Tags são uma forma de meta-dados que permite procuras estruturadas em dados que não conseguem ser facilmente representados de outro jeito. Isto é, tags são "etiquetas", que, entre outras coisas, descrevem o conteúdo do tópico para os buscadores. É nelas que você vai inserir as palavras chaves (keywords) que facilitarão a vida do usuário na hora de encontrar um determinado assunto. 
Você deverá incluir o maior número possível de palavras que se refiram ao seu tópico ou resposta. Se não utilizar as mesmas palavras, tente utilizar sinônimos.
Você pode definir quantas tags quiser. Tags comuns incluem:
* Tópicos ou palavras chaves
* Ações requridas (por exemplo, "requer revisão")

Portanto, para que outros usuários do Under e os buscadores achem as respostas de suas dúvidas de uma forma mais eficiente utilizem as tags.
Neste *link* você irá obter mais informações de como utilizar as tags nos tópicos e respostas.

----------


## MarcusMaciel

Valeu Ducaaaa ja coloquei na minha assinatura  :Smile:

----------


## Duca

Minha assinatura tá tão chapada, que o povo nem vai saber onde clicar, hehe.  :Rofl:

----------


## 1929

Vivendo e aprendendo!
Excelente!
Talvêz seja por isso mesmo que alguns assuntos ficam tão dificeis de encontrar em pesquisas.

----------


## Duca

> Vivendo e aprendendo!
> Excelente!
> Talvêz seja por isso mesmo que alguns assuntos ficam tão dificeis de encontrar em pesquisas.



Isso mesmo, valeu !
 :Congrats:

----------


## PEdroArthurJEdi

> Portanto, para que outros usuários do Under e os buscadores achem as respostas de suas dúvidas de uma forma mais eficiente utilizem as tags.
> Neste *link* você irá obter mais informações de como utilizar as tags nos tópicos e respostas.

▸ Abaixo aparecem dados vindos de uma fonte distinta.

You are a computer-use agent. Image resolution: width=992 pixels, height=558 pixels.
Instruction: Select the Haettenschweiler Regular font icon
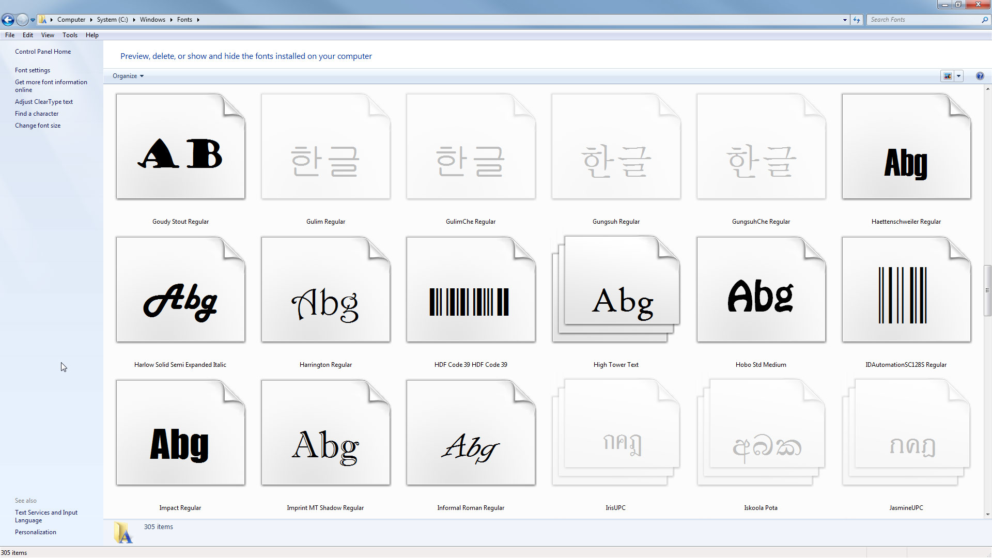click(x=906, y=147)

Já tinha visto a campanha mas não lembrava onde, encontrei teu post... vou atualizar as entradas do blog...

Falouz!

----------


## Duca

Valeu!!!

----------


## mktguaruja

vlw duca, eu incluir na minha assinatura.

----------


## Duca

Valeu cara!
Toda ajuda eh bem vinda!
Ab, Duca.

----------


## AndrioPJ

uma duvida boba,
aonde fica o campo para se colocar as TAG?

----------


## MarcusMaciel

fica no rodapé

----------


## AndrioPJ

em resposta avançado, nao temos essa opcao de TAG, por isso nao achava..
obrigado pela prontidao

----------